Statistics and Benchmarking

It's important to note (but beyond the scope of this book to do much more than that) that running a single benchmark of one method against another is not sufficient to determine whether or not you've really made a performance improvement. Zed Shaw has talked about this at length.

A quick way to do this is to run a series of tests for your original and new code and calculate the deltas between the results. Then you can calculate a mean and the standard deviation to see if 0 is in the range of the mean +/- 2 times the standard deviation.

The Benchmark library actually makes it fairly easy to build something like this. Here's a quick-n-dirty example:


require 'benchmark'
iterations = 10
loops = 100_000
deltas = []

def mean(ary)
  ary.inject(0) { |sum, i| sum += i }/ary.length.to_f 
end
def std_dev(ary, mean)
  Math.sqrt( (ary.inject(0) { |dev, i| 
                dev += (i - mean) ** 2}/ary.length.to_f) )
end

iterations.times do
  original_result = Benchmark.realtime do
    1.upto(loops) { |num| num+1 }
  end
  new_result = Benchmark.realtime do
    for num in (1..loops) do num+1 end
  end
  deltas << (original_result - new_result)
end

deviation = std_dev(deltas, mean(deltas))
mean_delta = mean(deltas) 

printf "The deviation in the deltas was %f\n", deviation
printf "The mean delta was %f\n", mean_delta
max = mean_delta + 2.0 * deviation
min = mean_delta - 2.0 * deviation
if min <= 0 || 0 >= max
 puts "There's no statistical difference"
end

With this example, you can see a more accurate picture of the performance differences between the for and upto methods:


The deviation in the deltas was 0.005296
The mean delta was 0.006870
There's no statistical difference

For more information (and better tests) go cuddle up with a good book on statistics because my brain hurts from doing this much.

6 comments:

James H. said...

That article of Zed's along with my course this semester on the theoretical foundations of computer science have really renewed my appreciation of mathematics as it directly relates to computer science. It's sometimes easy to get lost in the mundane activities of programming and forget that we're really just doing various, english-like incantations of mathematics.

gnupate said...

Hmm, I guess I wasn't as clear as I should be. The article was actually mine, I just relied on a lot of things Zed has said (and some advice from him) when I was writing it.

Anonymous said...

I have to ask: why doesn't Benchmark come with this already?

gnupate said...

sapphirecat,
I wish it did. I don't think many people think about the statistical end of it.
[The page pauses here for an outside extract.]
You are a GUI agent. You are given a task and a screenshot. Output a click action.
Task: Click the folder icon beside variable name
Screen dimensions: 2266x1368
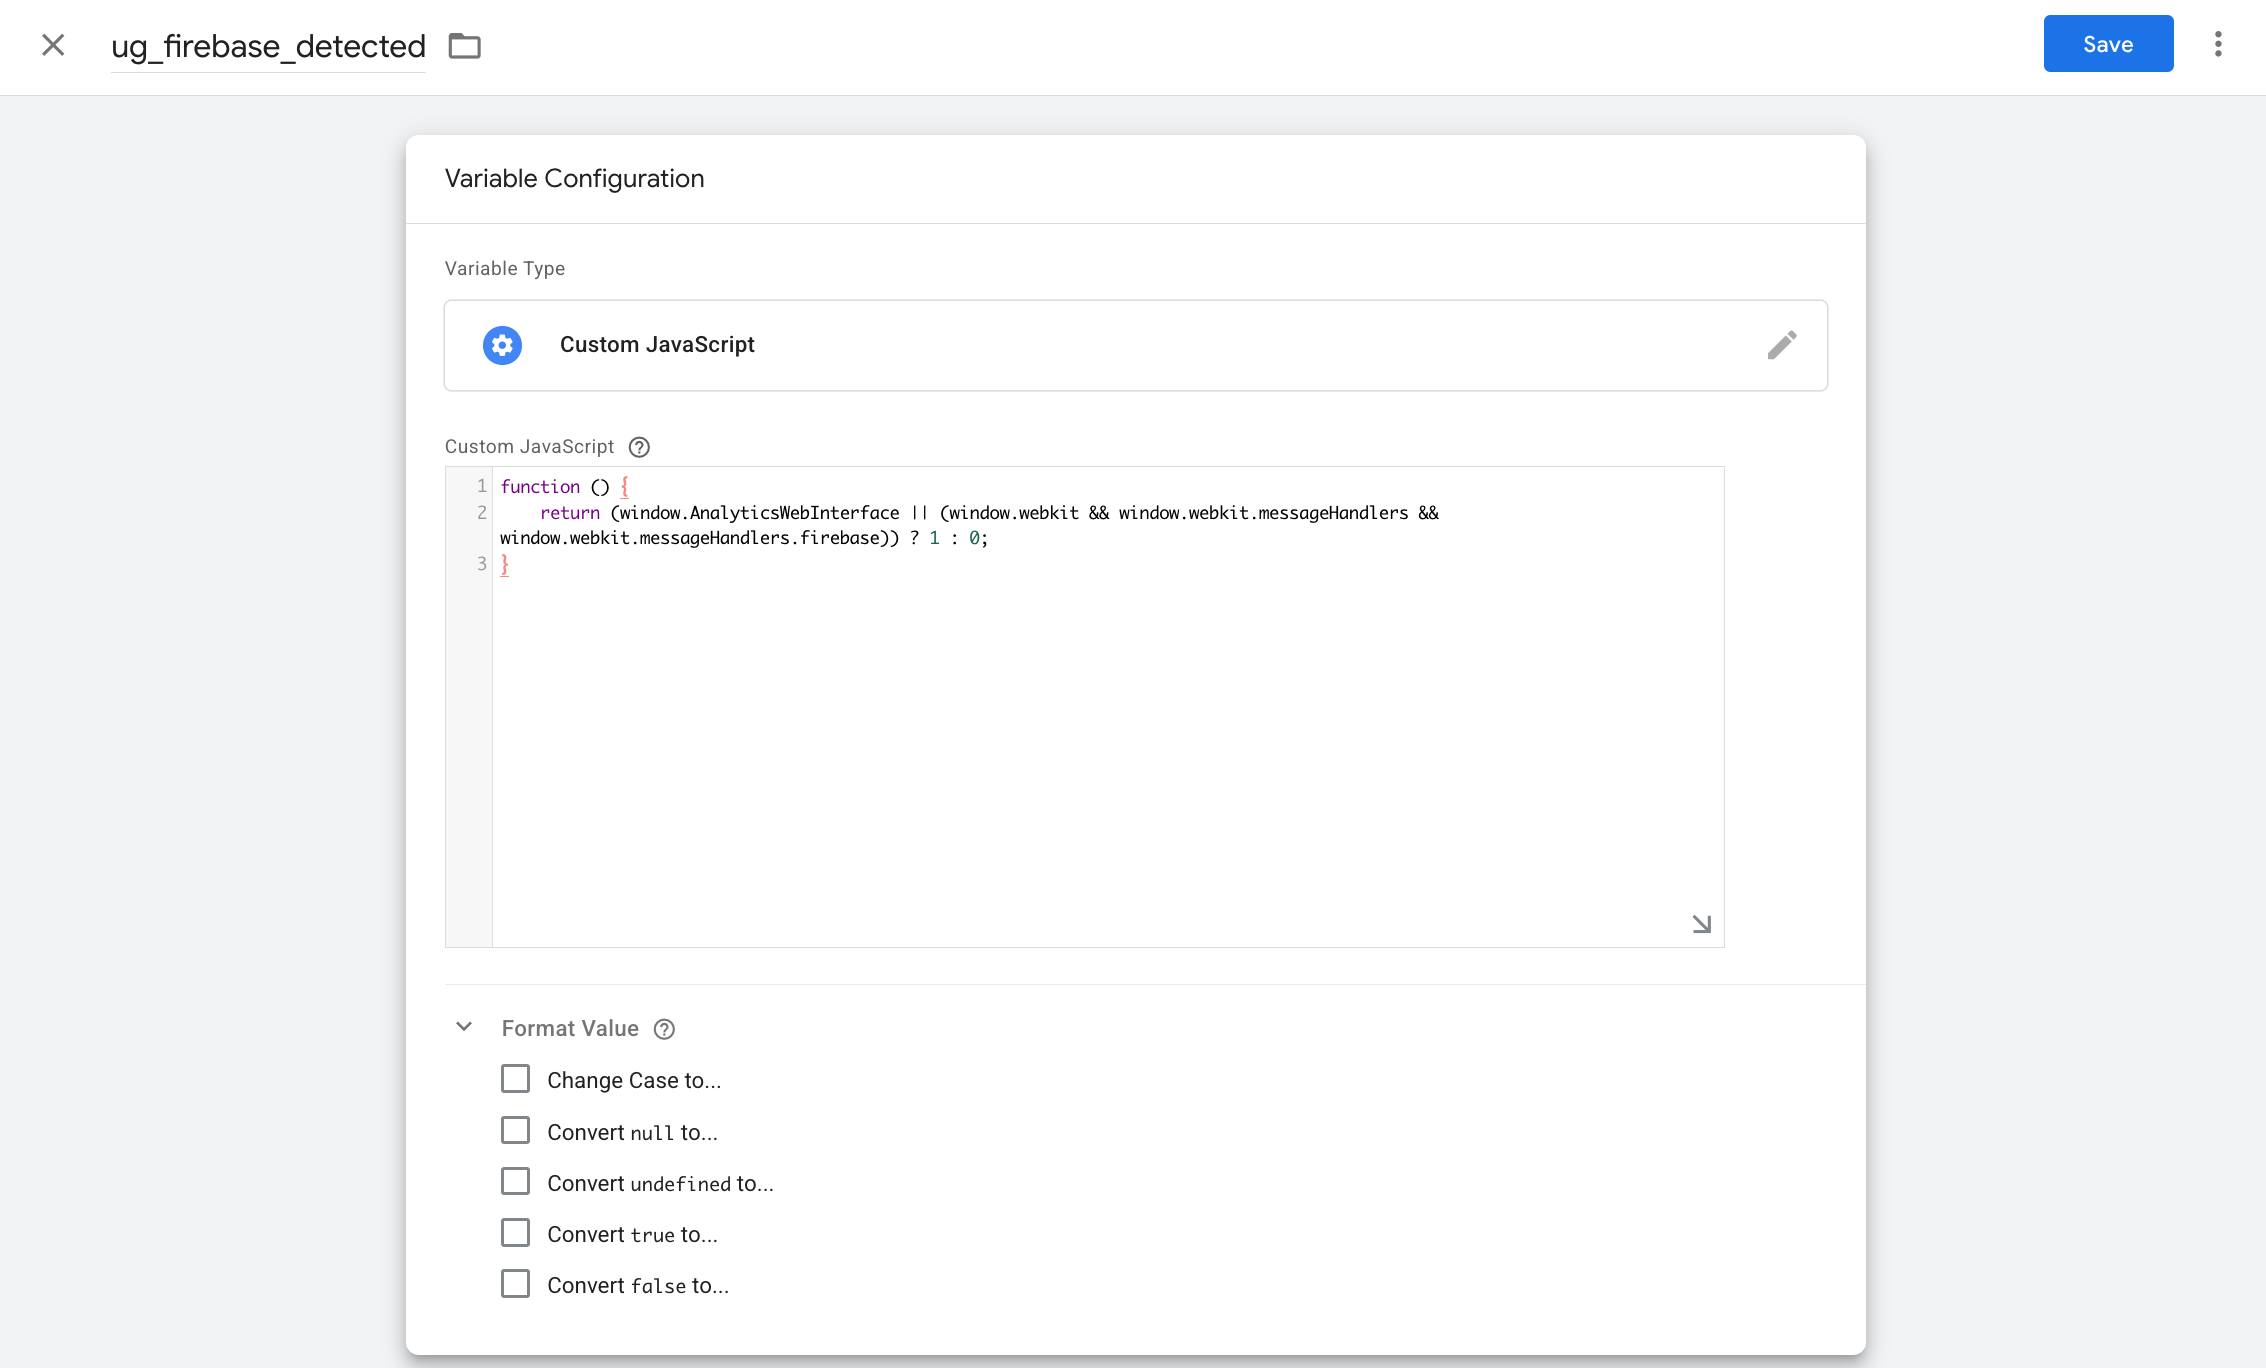[x=464, y=46]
I have to admit that I find it pretty cool that Benchmarking is part of the Ruby Standard Library at all though, most languages don't even go that far.

Anonymous said...

module Enumerable
def sum
return self.inject(0) { |acc, i| acc + i }
end

def average
return self.sum / self.length.to_f
end

def sample_variance
avg = self.average
sum = self.inject(0) { |acc, i| acc + (i - avg) ** 2 }
return (1 / self.length.to_f * sum)
end

def standard_deviation
return Math.sqrt(self.sample_variance)
end
end

[1,2,3,4].sum #=> 10


## blog would not allow pre or code tags... don't know how to handle formatting... sorry

Unknown said...

I think you meant:

if min <= 0 || 0 <= max

and not

if min <= 0 || 0 >= max

The latter just checks if either min or max are negative.